Work instructions
1) According to the peptide comparison table, why should visible cosmetic outcomes not be promised for BPC-157?
2) List every skin-relevant mechanism context that the peptide comparison table gives for GHK-Cu.

Text excerpt

┏━━

The table below summarises what published research describes for each peptide in a skin context. Read it as a structural map, not a recommendation.[1][2][6][7]
| Attribute | GHK-Cu | BPC-157 |
| --- | --- | --- |
| Class | Copper-binding tripeptide (3 amino acids + Cu²⁺) | Pentadecapeptide (15 amino acids) |
| Skin-relevant mechanism context | Collagen synthesis, dermal stem cells, ECM remodelling, anti-inflammatory pathways | Vascular angiogenesis, VEGFR-2 signalling, wound-healing markers in animal skin |
| Primary research route | Topical formulation with in-vitro skin-retention work | Systemic injection in animal models; little topical research |
| Best-fit skin framing | Anti-aging, visible firmness, post-procedure recovery research vocabulary | Wound-stage tissue repair vocabulary in animal models |
| Human clinical evidence | Limited; cosmetic and dermatology research framing; not an authorised medicine | Limited; reviewers describe it as investigational; FDA has flagged compounding safety concerns |
| Regulatory status (EU consumer) | Not an EMA-authorised medicine; appears in cosmetic ingredient context | Not an EMA-authorised medicine; sold as research peptide |
| Typical product format | Serum / topical formulation | Lyophilised vial for reconstitution; subcutaneous injection in research |
| Common buyer question | 'Will it firm or smooth my skin?' | 'Will it heal my wound or scar faster?' |
| Honest answer | The mechanism literature is real; the visible-effect promise lives in cosmetic claim territory and should be read carefully. | The animal-model wound data is real; visible cosmetic outcomes are not the research question and should not be promised. |[1][4][6][7][9][10]
Use the table as a way to match the right molecule to the right research neighbourhood, not as a label that decides anyone's personal regimen.

┗━━

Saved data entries

┏━━

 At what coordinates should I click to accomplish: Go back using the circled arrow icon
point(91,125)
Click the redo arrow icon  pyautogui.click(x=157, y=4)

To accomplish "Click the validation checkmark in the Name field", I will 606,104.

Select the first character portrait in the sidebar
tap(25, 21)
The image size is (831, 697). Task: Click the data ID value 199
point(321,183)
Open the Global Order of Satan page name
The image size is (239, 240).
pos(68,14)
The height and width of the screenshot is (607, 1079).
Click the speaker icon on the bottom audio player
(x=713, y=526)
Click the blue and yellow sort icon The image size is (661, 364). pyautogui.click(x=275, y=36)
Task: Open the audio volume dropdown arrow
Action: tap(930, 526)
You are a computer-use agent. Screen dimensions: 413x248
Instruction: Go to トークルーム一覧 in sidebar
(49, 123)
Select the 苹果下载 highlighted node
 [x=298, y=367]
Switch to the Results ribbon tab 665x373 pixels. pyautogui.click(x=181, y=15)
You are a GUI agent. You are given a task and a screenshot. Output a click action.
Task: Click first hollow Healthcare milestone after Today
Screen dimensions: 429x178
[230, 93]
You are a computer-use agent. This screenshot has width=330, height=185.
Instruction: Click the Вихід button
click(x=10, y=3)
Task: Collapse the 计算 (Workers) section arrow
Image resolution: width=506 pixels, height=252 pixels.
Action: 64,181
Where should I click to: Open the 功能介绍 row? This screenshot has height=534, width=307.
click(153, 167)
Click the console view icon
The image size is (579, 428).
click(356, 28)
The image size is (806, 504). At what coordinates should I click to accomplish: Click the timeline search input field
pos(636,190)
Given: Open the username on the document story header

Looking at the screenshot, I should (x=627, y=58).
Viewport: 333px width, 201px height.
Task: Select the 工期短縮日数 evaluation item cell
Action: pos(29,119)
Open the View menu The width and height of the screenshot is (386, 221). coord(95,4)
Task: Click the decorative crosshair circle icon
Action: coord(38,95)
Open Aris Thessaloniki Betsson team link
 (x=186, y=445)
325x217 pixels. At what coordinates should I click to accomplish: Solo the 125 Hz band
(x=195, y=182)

┗━━

Answers for this exercise
1) The animal-model wound data for BPC-157 is real, but visible cosmetic outcomes are not the research question.

2) Collagen synthesis, dermal stem cells, ECM remodelling, anti-inflammatory pathways